SOURCE PASSAGE:
>>>

Wednesday, January 30

Tare (Tah-rrreh).

Did I mention that my days were jam-packed? Not much has changed since my last blog in the way of busy-ness. There have been several things that dominate my schedule. But the truth is, I like to be busy. I drink it up like water on a hot day. It's probably unhealthy at times, but too much of anything can be unhealthy, right? Anyway, life has been great.
Last Thursday I was so busy from the moment I got up, to the moment I lay down, that I had to think back and ask myself what I had accomplished. In the morning, I was supposed to pick up packages (sent by some wonderful Americans- thank you!), but I ended up "missing the boat" so to speak. You can only pick up international packages from 10-12 on Thursdays and I walked in at 12:10. Yoy (as I have been endeared to say). So tomorrow I will make sure to be there right at 10 with the notices I'm supposed to bring, and my passport! Hopefully try #2 will be more successful with better planning on my part.
Thursday afternoon I went out to Tsigmadru by maxi taxi (an autobus-type-thing) to work at the doctor's clinic. The moment the doctor arrived it was so busy. Patient after patient came through. It's hard because most of them just need regular pain killers. And from what I can gather, they're hard to get in the Romanian pharmacies. So they basically have to just wait for donations to come in and once they run out, that's it. People come and ask, and we have to say no over and over because we don't have them. I began to think a lot about that on the ride home and it just amazes me how much I take for granted. If I have a headache, no problem, I've got medicine at the ready. I could take medicine for even the smallest of pains if I wanted to. And they simply can't. That hit me pretty hard. I wish I could send for a huge crate full of everyday drugs. But it occurred to me I can't do that either. So since then, I've been praying and asking God to show me how I can help. I know there is only so much I can do, but I feel like God is prodding me to do something else, something more. Also in regards to the doctor's office...please pray for Annie (the nurse). She is home from England, but having back problems. Please pray for healing!
Friday held another fun-filled cooking session with Tanti (term of endearment/respect) Maria. She taught us how to make this delicious jam-filled prajitura (sweet cookie-type-thing). She also taught us how to make mamaliga cu branza, which is a traditional meal of corn mush and cheese, served with a fried egg and sour cream. Oh, and pickled peppers! It was a fantastic time of learning and fun. She is so knowledgable in the way of cooking and I am so blessed to be taught by her! What an honor.
Saturday was another day filled with adventure and new sights. Karen drove Emilia (my adopted Romanian [actually Hungarian] "mama"), Maggie (one the new students studying abroad here...already my good friend!), and myself to Korund. Korund is a town about an hour and a half away that makes handcrafts. I just realized I didn't take any pictures, but it is a really cool place. I don't want to bore you with all the details, but it was a really fun day. I just love exploring the country and meeting new people and feeling small. Feeling like our God stretches over all the earth (and he really does!).

<<<

[Lines from a collection]
>>>

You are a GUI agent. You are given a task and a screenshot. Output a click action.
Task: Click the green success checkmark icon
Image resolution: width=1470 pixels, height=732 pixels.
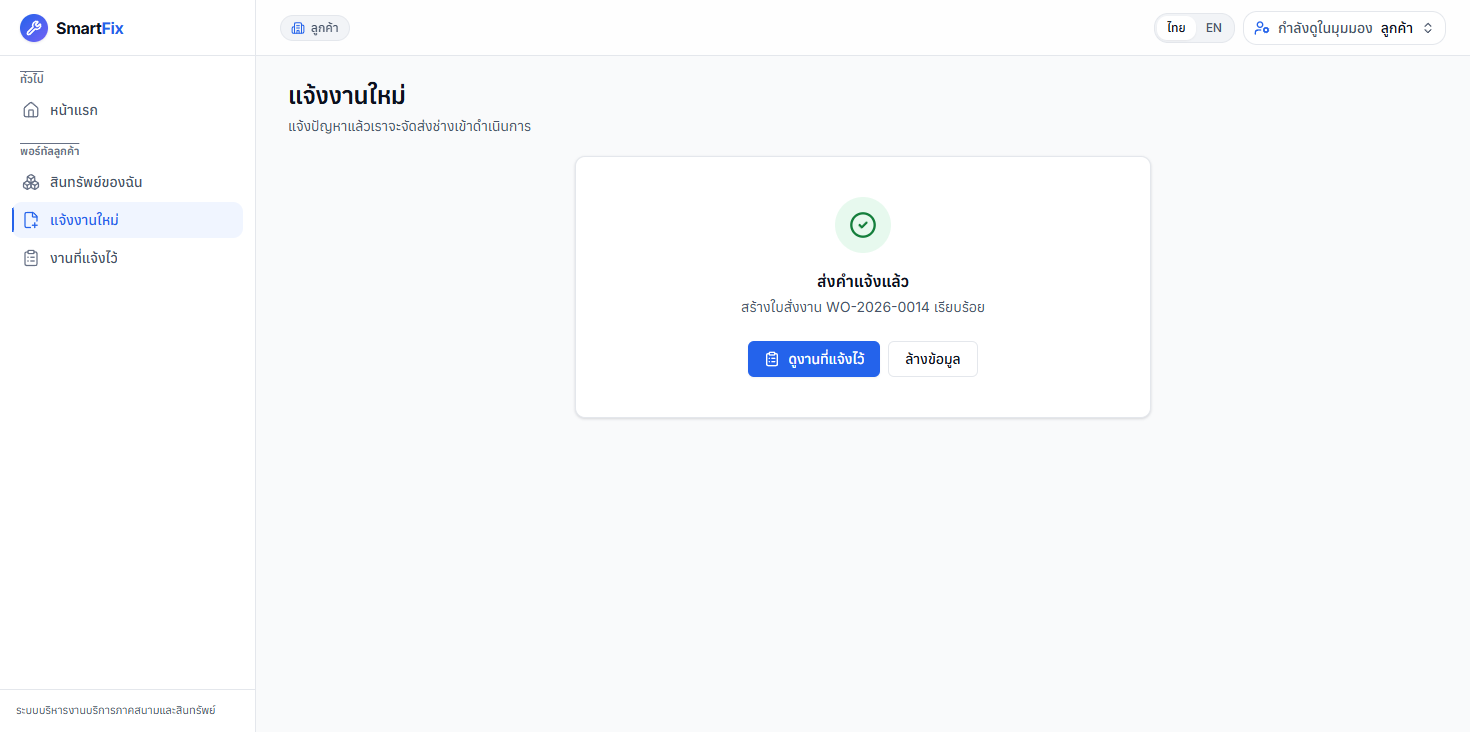coord(863,225)
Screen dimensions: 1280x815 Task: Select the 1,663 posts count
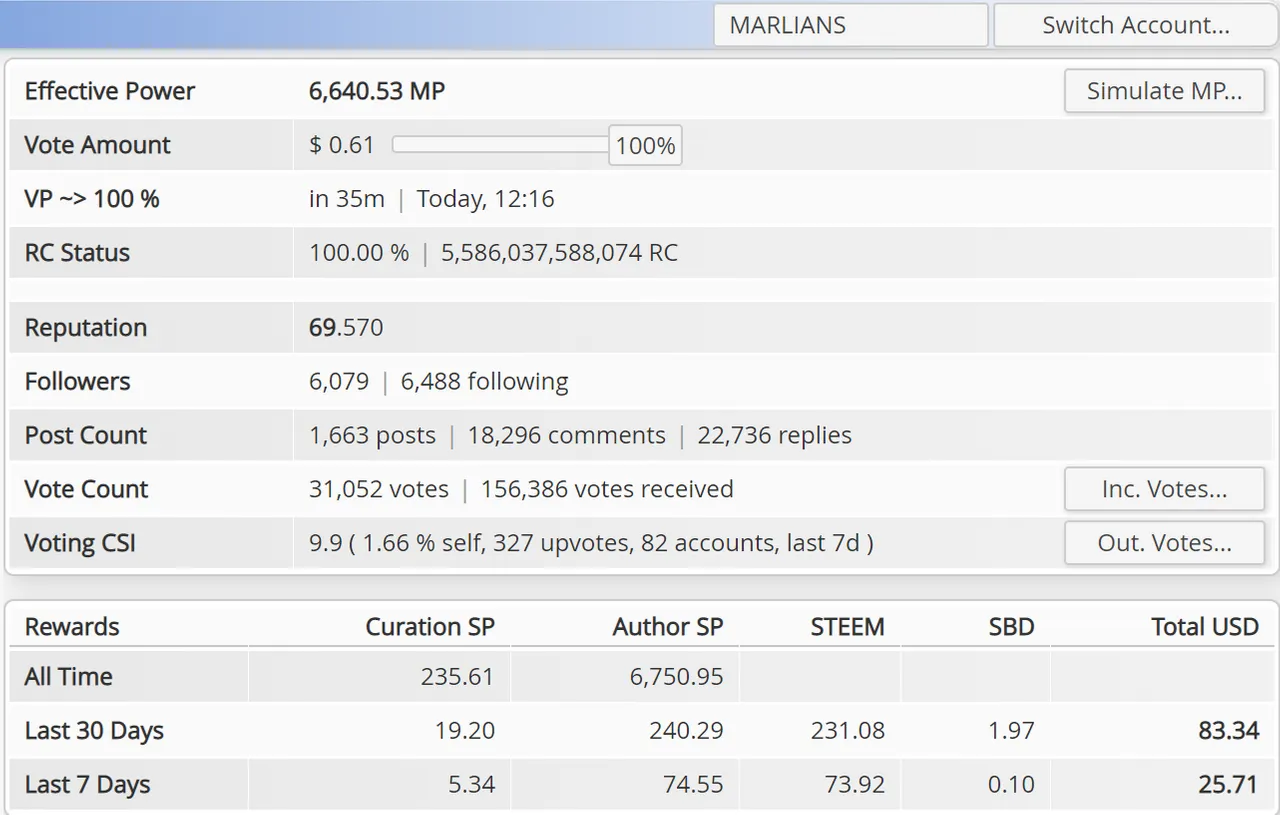pyautogui.click(x=372, y=435)
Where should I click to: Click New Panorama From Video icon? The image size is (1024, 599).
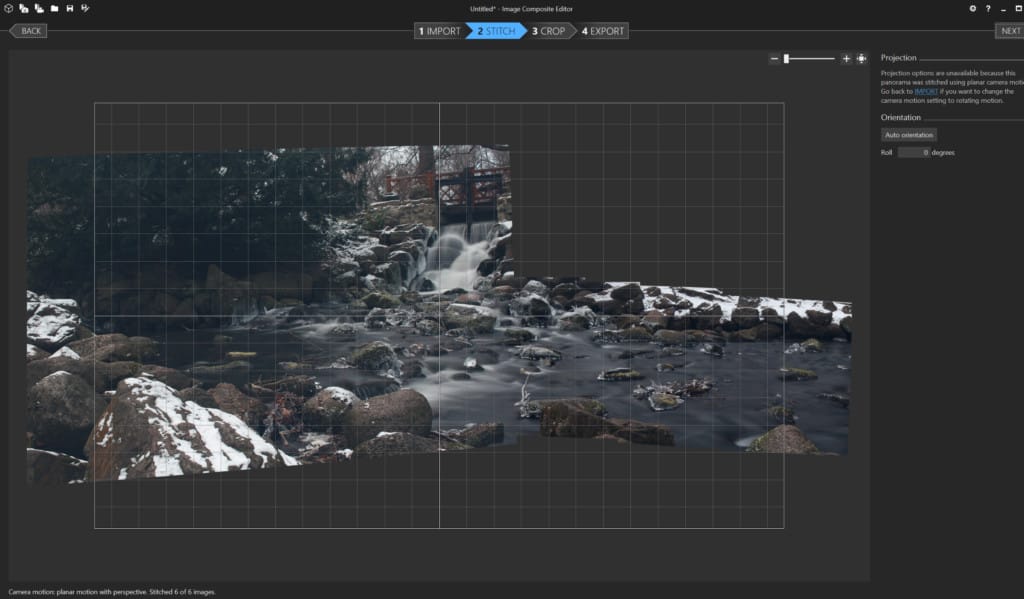coord(38,8)
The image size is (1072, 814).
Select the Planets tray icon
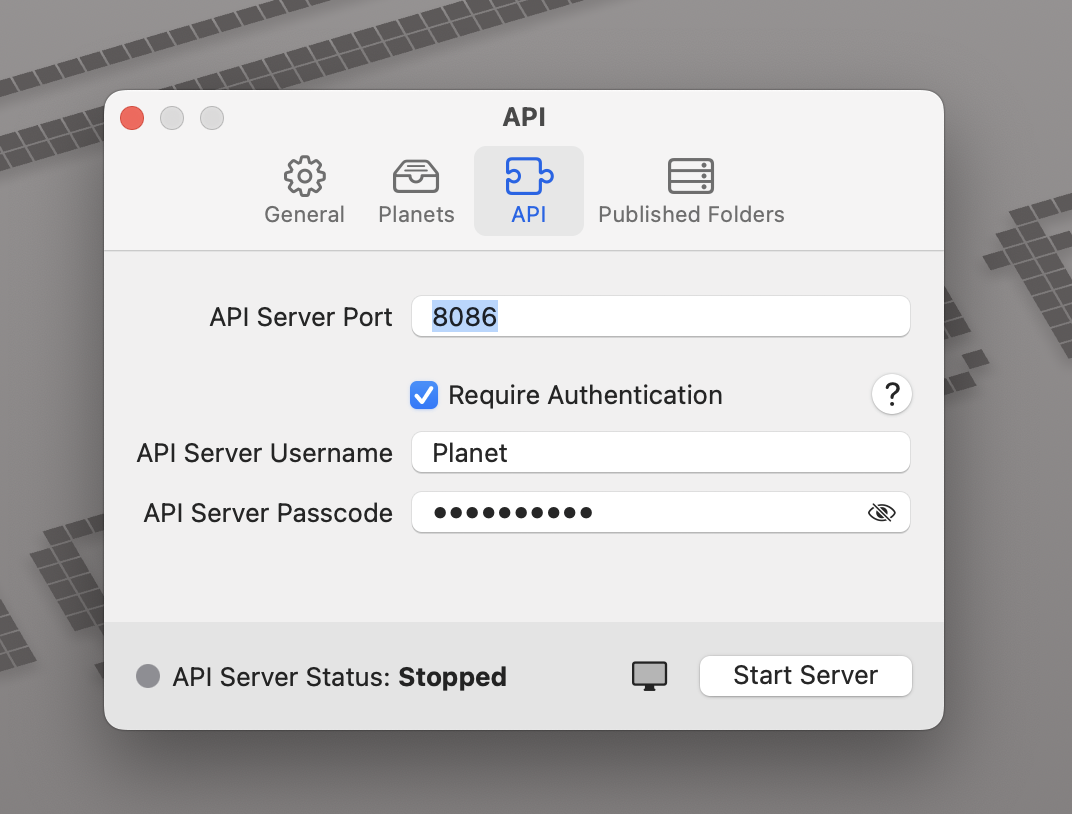pos(416,176)
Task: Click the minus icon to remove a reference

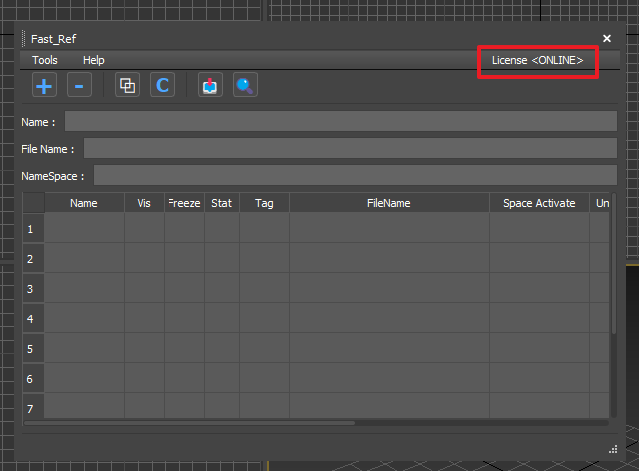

<<<

PROBLEMS TO SOLVE:
(1) Answer these from the blog post:
(a) During what hours on Thursdays can international packages be picked up?
(b) How did the writer get to Tsigmadru?
(c) How far away is Korund?
(2) Pick up the blog post where it stops and keep writing.
The lines above aren't needed for anything here.

ANSWERS TO THE EXERCISE:
(1)
(a) From 10 to 12.
(b) By maxi taxi.
(c) About an hour and a half away.

(2)
There are some other "new" things as of late, too. Both teens clubs have been going really well. We have begun to treat the one here in Sighisoara more like a Bible study, although the last one consisted of playing "Dino-opoly" (which is hysterical to translate) and dancing to several worship songs, which is a ton of fun. I'm not sure what direction God will take that group, but I'm excited to see. As for teens out in Tsigmadru, Nelutu has been working on using lessons out of this wonderful book...and they're always good. My own faith has been challenged several times by the topics at hand, so not only is it fun, but I feel like I'm learning a ton. And there is a lot to be learned from Nelutu about how to run a successful ministry as well. Ah! There is just so much to learn. Sometimes I feel like being here is a wafer cookie. Layer upon layer of "sweet sweet" learning. Okay, that's a strange analogy, but hey...it gets the point across.
So what else is new? Well, there is a new pack of American students in town (as previously mentioned) and it has been a real joy getting to know them. They are enthusiastic about Romania and pretty excited to be here. And I have really been enjoying their company. There is just something soothing about being around girls my age (Americans and Romanians alike!) I've also been really blessed by the growth of many of my Romanian relationships. God has truly blessed me in this department, bringing some extraordinary people into my life. I wish I could list all of the people and everything they mean to me...but it's just not possible. Not only because I haven't asked permission, but also because I just wouldn't know how to put into words just how much they mean to me.
Which reminds me of my title: tare. Life here these past few weeks has been "tare". It's a Romanian word that does not directly translate, but means something along the lines of strong. Each day has brought new vibrance and wonder to me and sometimes I feel like I could burst with just how real, how strong, how alive I have been feeling. My experiences have been so very good, so real, so...tare. And I give all the glory to God. I am so thankful for each day, each morning I wake up and being in Romania proves not to be a dream...each breath God grants. That has not always been true for me. Praise God that it reigns true now!
And now, I leave you with some random pictures:

Neat doorway.
Cozonac! The traditional Romanian sweet bread I told you about! Evidence of Tanti Maria's amazing cooking and teaching skills.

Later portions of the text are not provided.